### Exercise description
Everything in the data that follows has to be repeated verbatim.
━━━ Records provided ━━━
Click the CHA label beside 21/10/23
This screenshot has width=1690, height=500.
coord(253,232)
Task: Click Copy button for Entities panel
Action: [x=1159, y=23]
━━━
### The completed task
Click the CHA label beside 21/10/23
This screenshot has width=1690, height=500.
coord(253,232)
Task: Click Copy button for Entities panel
Action: [x=1159, y=23]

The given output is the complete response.